== ABOUT THIS TASK ==
Search the records for "options" and copy each line that holds it.
---------- GIVEN RECORDS ----------
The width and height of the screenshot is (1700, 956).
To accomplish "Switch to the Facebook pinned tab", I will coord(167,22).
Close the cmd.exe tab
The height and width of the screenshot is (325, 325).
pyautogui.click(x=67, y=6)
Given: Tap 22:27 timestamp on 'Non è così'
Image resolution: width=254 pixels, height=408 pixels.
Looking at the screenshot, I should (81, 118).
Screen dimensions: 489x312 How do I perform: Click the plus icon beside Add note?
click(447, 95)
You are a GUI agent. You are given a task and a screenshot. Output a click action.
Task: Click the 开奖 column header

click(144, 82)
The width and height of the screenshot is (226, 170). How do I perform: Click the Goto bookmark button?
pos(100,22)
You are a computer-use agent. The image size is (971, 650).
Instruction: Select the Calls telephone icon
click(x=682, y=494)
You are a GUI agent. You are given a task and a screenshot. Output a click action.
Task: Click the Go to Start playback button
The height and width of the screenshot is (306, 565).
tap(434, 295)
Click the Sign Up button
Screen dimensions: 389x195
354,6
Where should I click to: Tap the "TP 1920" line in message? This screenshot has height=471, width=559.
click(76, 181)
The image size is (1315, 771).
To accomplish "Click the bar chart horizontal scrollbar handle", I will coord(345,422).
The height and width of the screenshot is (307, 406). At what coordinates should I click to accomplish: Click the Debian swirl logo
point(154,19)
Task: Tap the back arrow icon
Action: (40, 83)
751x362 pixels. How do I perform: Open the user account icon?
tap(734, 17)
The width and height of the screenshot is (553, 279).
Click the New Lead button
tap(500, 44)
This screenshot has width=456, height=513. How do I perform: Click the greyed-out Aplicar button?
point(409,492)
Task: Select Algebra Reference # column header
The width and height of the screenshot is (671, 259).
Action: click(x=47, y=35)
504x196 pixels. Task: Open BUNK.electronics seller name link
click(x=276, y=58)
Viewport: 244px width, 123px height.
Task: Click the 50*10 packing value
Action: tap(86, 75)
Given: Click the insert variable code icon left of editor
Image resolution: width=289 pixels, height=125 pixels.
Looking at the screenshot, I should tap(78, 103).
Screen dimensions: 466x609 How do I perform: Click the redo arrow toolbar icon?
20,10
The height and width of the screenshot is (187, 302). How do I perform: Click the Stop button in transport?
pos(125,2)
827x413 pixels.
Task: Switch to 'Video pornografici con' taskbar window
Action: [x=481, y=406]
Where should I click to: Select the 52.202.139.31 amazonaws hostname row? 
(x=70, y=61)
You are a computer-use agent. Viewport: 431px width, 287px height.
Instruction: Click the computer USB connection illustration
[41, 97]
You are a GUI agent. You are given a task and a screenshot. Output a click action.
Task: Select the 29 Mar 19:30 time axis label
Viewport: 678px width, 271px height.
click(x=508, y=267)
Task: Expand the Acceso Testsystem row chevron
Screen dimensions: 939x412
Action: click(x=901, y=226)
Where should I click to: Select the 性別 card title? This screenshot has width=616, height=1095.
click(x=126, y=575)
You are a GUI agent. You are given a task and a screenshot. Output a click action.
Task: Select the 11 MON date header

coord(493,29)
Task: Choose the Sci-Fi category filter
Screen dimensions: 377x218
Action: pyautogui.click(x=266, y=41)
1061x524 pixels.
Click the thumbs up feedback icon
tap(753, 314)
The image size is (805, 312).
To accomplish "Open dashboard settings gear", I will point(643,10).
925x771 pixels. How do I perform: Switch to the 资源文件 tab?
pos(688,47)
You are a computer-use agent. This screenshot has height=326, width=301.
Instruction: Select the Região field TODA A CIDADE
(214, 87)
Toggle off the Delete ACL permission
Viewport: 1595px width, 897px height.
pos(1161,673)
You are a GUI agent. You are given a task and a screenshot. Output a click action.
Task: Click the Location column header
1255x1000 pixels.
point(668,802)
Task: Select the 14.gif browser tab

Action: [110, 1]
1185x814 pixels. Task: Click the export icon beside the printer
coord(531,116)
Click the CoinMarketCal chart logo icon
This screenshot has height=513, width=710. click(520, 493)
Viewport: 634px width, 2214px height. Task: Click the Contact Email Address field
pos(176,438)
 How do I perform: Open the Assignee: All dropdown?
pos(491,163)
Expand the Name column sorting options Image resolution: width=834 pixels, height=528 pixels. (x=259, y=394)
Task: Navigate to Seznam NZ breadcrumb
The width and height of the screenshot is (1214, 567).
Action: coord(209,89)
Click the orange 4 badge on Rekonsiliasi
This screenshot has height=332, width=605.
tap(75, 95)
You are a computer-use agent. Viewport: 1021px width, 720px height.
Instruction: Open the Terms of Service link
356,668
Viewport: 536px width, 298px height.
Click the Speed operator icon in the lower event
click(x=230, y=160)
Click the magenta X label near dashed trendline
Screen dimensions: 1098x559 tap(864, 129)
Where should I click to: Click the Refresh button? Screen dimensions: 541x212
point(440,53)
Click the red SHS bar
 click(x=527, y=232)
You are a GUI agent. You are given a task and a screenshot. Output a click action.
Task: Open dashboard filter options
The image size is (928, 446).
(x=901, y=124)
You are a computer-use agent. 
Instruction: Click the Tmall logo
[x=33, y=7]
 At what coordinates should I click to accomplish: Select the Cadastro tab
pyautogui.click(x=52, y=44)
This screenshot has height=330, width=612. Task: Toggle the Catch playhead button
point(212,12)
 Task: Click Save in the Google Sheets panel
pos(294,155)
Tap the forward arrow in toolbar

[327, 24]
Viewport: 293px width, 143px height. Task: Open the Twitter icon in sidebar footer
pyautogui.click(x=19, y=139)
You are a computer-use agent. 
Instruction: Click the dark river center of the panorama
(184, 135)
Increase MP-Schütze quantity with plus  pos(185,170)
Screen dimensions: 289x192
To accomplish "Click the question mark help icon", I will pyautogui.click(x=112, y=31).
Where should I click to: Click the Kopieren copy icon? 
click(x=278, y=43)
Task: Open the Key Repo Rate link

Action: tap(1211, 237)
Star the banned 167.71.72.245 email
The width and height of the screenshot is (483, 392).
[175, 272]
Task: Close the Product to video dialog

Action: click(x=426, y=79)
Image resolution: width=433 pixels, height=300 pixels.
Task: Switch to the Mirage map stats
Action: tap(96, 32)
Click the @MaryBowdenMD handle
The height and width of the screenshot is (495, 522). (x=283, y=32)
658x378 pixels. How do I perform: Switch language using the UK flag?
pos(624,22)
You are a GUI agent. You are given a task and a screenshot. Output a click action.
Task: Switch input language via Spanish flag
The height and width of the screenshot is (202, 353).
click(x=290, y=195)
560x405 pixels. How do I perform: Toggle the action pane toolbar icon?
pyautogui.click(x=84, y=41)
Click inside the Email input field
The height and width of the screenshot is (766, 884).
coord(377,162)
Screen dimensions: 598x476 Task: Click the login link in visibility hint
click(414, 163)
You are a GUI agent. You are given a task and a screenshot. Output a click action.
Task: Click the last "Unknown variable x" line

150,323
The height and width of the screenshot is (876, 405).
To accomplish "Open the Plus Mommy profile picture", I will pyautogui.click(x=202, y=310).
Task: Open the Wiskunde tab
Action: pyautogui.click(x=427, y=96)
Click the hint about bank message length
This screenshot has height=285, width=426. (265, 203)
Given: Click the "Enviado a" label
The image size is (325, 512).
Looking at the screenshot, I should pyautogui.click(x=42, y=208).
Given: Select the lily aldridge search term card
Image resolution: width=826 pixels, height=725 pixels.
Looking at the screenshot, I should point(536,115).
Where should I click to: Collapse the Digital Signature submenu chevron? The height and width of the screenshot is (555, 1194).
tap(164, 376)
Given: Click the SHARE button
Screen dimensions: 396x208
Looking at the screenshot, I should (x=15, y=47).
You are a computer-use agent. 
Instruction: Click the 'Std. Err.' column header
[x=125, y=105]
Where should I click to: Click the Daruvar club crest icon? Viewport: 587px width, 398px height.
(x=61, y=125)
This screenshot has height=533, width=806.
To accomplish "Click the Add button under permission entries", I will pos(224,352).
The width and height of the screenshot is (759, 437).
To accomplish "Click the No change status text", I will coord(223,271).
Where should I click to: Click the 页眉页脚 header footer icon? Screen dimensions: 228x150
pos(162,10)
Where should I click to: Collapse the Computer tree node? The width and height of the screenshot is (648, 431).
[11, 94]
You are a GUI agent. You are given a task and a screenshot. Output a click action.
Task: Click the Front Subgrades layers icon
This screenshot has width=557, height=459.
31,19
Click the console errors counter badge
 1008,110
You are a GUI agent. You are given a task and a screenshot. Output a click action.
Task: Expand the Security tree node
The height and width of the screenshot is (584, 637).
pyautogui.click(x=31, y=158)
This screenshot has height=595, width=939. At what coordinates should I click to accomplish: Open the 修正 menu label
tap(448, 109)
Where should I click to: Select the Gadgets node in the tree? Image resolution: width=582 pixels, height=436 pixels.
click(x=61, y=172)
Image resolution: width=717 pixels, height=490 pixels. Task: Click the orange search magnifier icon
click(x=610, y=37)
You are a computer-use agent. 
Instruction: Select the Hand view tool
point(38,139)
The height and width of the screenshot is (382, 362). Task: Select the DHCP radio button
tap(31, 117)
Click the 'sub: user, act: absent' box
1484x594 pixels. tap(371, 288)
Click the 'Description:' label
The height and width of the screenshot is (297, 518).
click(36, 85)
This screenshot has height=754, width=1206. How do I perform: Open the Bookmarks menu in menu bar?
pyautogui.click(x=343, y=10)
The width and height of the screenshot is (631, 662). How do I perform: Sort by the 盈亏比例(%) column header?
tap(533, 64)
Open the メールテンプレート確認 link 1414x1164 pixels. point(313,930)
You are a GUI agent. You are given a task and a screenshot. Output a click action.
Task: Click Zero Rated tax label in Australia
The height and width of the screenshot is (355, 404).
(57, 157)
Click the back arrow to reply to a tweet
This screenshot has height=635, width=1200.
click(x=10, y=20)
----------
== SOLUTION TO THE PROBLEM ==
Expand the Name column sorting options Image resolution: width=834 pixels, height=528 pixels. (x=259, y=394)
Task: Open dashboard filter options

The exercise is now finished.